Ex-grand reporter, qui a couvert de nombreux conflits, l'auteur s'est inspiré de la guerre en ex-Yougoslavie et de ses séjours là-bas pour décrire les scènes de désolation qu'il transpose ici en France.

«J'ai été frappé par la proximité entre les deux pays. La Yougoslavie et la France sont deux pays qui se ressemblent beaucoup», dit-il.

Son livre ayant été écrit bien avant les attentats qui ont secoué la France en janvier dernier, l'auteur se défend bien d'y prédire un quelconque avenir, mais estime «possible» de voir son pays, un jour, sombrer dans une telle guerre civile.

«Même si des événements comme ceux-là se multiplient, et ils se multiplieront, je crois, comme à Copenhague ou à Bruxelles, je ne pense pas qu'on soit à la veille d'une guerre civile, tempère-t-il. Mais depuis la fin de la Seconde Guerre mondiale, on avait l'habitude des conflits plus lointains, la guerre avait un caractère exotique. Culturellement, humainement, ça paraissait loin. Et là, tout d'un coup, c'est le retour des guerres à domicile, comme en Ukraine.»

«Je suis sûr que les Yougoslaves, deux ans avant la guerre, n'imaginaient pas ce qui allait arriver», ajoute-t-il.

Le souci du détail de Rolin ne s'arrête pas non plus aux paysages: il fait quelques clins d'oeil à des événements d'actualité - comme l'évasion en 2013 du militant islamiste Saïd Arif, disparu d'un hôtel de Brioude où il était en résidence surveillée -, mais aussi des rappels historiques, comme la visite du cosmonaute et héros soviétique Youri Gagarine à Port-de-Bouc, un minuscule village du sud de la France, en 1961, où il planta un arbre. Il décrit nombre de plaques commémoratives, aussi.

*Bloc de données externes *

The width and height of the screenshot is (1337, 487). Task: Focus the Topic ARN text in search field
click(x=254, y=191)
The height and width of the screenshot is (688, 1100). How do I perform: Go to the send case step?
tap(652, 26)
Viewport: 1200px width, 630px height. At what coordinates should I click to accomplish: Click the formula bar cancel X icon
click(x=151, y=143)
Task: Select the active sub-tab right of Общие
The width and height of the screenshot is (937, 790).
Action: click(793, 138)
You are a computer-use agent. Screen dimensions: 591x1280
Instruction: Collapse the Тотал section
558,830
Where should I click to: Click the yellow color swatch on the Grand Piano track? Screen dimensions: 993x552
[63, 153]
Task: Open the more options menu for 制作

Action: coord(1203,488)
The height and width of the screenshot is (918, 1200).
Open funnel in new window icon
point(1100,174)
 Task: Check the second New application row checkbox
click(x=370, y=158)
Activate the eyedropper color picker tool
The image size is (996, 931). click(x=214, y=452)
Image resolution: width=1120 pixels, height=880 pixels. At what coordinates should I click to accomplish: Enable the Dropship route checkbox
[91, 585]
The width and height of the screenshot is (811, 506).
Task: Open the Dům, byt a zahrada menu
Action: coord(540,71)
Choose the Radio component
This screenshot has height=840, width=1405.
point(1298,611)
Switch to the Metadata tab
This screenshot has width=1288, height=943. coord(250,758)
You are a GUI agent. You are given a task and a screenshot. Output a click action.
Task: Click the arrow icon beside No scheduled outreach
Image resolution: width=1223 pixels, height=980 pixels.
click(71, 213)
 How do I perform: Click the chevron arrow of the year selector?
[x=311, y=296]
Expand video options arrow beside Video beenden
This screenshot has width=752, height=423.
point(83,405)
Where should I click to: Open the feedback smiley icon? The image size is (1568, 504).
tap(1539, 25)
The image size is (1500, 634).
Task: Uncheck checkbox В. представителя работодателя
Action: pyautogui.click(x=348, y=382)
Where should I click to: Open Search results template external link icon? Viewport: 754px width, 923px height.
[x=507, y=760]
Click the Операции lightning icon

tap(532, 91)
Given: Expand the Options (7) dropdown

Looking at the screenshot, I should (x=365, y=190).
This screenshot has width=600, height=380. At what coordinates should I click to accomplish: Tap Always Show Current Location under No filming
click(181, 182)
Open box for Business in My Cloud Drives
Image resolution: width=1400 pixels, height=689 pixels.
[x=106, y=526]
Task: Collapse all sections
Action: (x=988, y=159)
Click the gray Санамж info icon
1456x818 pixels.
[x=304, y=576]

«J'ai voulu repérer dans l'itinéraire les traces des guerres précédentes. On a l'impression que c'est lointain, mais ce pays a aussi été dévasté par des guerres successives. Et ça ne fait pas si longtemps», explique l'auteur.

Malgré la trame de fond alarmiste, le ton est parfois léger, limite cynique, notamment lorsqu'il parle de l'AQBRI (Al-Qaïda dans les Bouches-du-Rhône islamiques). Mais il se défend bien d'avoir écrit un livre d'anticipation politique, contrairement, dit-il, à Soumission, de Michel Houellebecq, à qui il ne cesse d'être comparé, conséquence des thématiques similaires et d'une publication presque au même moment.

«Ce n'est pas comparable, même si lui aussi, son narrateur part de Paris vers le Sud-Ouest pour fuir la guerre civile. Mais ça dure trois pages, alors que moi, c'est tout le roman», conclut Jean Rolin.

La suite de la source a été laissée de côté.